Do groźnego w skutkach wypadku doszło w Parku Rady Europy w Gdyni. Uprząż nie utrzymała człowieka, a ten spadł z kilkunastu metrów głową do dołu na poduszkę, a następnie osunął się na ziemię.
Wypadek miał miejsce w niedzielę po godzinie 18 w Gdyni. Poszkodowany został zabrany do szpitala i prawdopodobnie ma złamany kręgosłup.

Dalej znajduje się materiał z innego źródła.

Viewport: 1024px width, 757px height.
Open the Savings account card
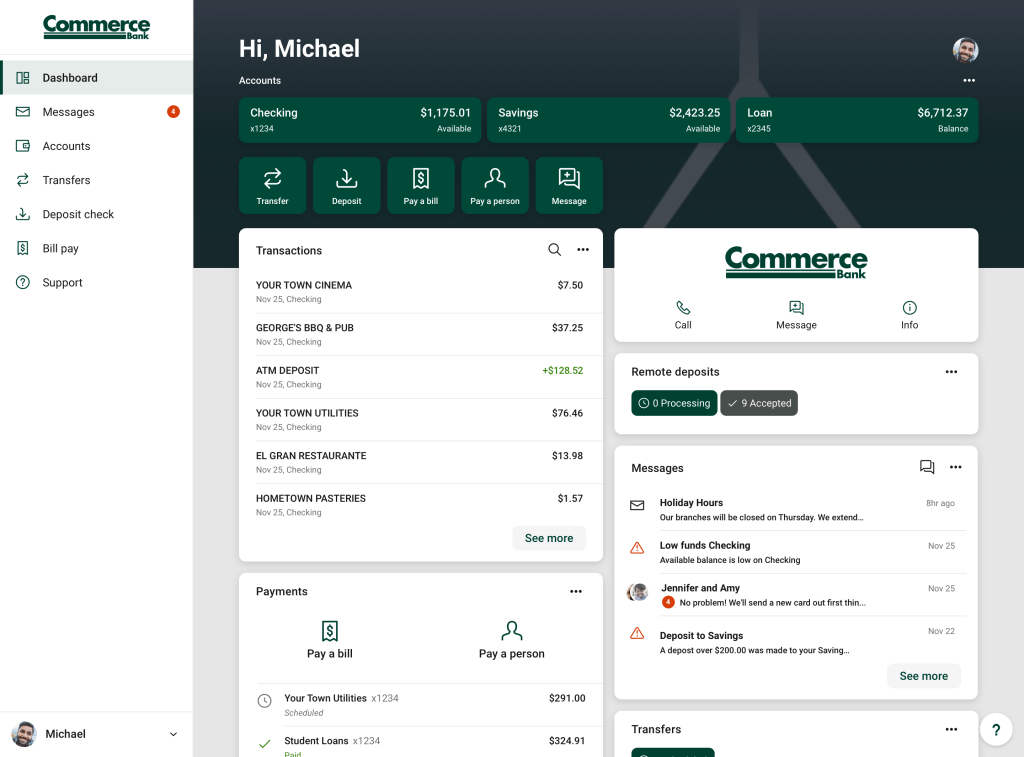pyautogui.click(x=609, y=120)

Na miejscu pojawiły się policja oraz karetka pogotowia. Na jednym z filmów widać, jak skoczkowi w pierwszej fazie udzielana jest pierwsza pomoc. Pracownicy jednak nie kwapili się zbytnio do tego i można mieć poważne wątpliwości czy w tej kwestii byli odpowiednio przeszkoleni. Jedna z podstawowych zasad mówi, że w takiej sytuacji nie powinno się ruszać poszkodowanego, a już na pewno nie ściągać z niego pozostałych zabezpieczeń.

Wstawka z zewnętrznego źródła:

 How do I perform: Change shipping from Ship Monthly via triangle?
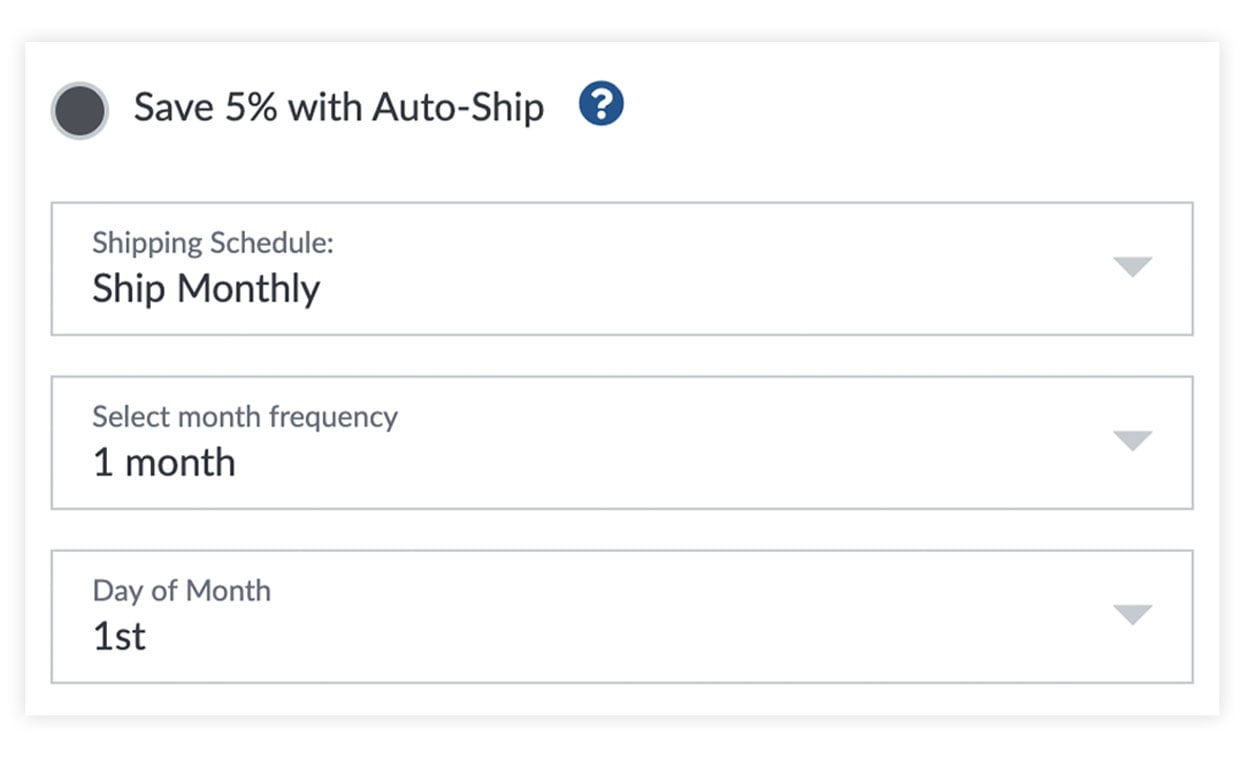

Pierwsze doniesienia mówiły o licznych złamaniach. Potem jednak napływały pozytywniejsze wiadomości. – Mężczyzna trafił do szpitala bez widocznych uszkodzeń ciała. Był przytomny i kontaktowy. Na miejscu zdarzenia cały czas pracują policjanci, przesłuchują pracowników firmy organizującej skoki na bungee oraz świadków zdarzenia – informował Krzysztof Kuśmierczyk z policji w Gdyni.
Niestety kolejne doniesienia nie były już tak optymistyczne. Jak donosi portal trojmiasto.pl, 39-letni mieszkaniec Gdyni ma złamany kręgosłup, ale na szczęście nie doszło do przerwania rdzenia. Służby badają w jaki sposób doszło do wypadku.
Oświadczenie wydała też firma organizująca skoki na bungee w Gdyni. Według ich zapewnień jednak poszkodowany nie ma złamanego kręgosłupa.